Why use an ORM? - rogerthat_au
http://blog.langoor.mobi/why-use-an-orm/
======
DigitalSea
There are two sides of the argument and both have valid arguments. An ORM
abstracts a lot of complexity when it comes to mapping tables, joins and sub-
queries so if you don't understand the underlying SQL queries your ORM is
performing and something breaks, you're at the mercy of the ORM to provide you
with adequate error messages and means for debugging. The way of looking at an
ORM is it is a framework for your database much like jQuery is a framework for
Javascript and Rails is a framework for Ruby. You can get by using the
framework but run the risk of not understanding the underlying structure and
you're screwed if the framework you're using (or ORM) is no longer updated or
works with your particular version of MySQL or whatever.

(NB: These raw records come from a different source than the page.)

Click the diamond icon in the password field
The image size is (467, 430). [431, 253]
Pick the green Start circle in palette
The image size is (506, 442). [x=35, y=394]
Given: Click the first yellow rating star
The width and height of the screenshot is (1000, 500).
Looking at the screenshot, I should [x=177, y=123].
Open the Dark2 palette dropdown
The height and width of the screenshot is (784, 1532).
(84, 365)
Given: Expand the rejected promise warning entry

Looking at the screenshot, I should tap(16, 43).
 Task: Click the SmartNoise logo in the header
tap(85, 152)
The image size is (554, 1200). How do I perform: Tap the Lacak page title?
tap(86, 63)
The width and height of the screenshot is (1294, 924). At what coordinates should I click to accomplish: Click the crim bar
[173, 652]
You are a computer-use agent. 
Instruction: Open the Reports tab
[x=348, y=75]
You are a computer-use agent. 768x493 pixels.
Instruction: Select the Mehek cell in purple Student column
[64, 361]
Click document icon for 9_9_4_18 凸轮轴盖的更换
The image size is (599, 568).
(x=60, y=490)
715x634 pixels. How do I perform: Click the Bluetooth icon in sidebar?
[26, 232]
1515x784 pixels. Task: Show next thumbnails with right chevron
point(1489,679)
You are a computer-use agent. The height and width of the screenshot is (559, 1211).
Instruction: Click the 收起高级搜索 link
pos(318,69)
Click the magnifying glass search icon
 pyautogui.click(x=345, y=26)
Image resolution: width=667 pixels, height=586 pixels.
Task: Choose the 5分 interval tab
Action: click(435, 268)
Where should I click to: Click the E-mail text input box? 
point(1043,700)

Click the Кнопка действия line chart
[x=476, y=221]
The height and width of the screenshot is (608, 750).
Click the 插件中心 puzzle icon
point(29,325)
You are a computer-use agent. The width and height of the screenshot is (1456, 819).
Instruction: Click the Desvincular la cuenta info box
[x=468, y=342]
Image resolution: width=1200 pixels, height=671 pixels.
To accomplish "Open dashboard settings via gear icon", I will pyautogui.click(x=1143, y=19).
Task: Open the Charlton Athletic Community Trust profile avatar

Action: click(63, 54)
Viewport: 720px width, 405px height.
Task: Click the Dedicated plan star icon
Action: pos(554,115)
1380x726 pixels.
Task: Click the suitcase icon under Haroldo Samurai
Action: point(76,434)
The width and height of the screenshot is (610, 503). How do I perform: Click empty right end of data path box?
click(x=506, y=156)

Having said that, if you're using an established ORM like Doctrine then the
possibility of ever needing to understand the underlying database structure
and complexities is almost null. The time saving benefits, pooling, support
for transactions, security best practices for your queries and caching
features alone make an ORM worthwhile in the end. I think ORM's are great if
you dig deeper and explore how the ORM works, it doesn't mean you have to
write straight-up queries, but it pays in-case you are ever in a situation
where an ORM isn't allowed by a manager or senior developer and you're asked
to write a native query.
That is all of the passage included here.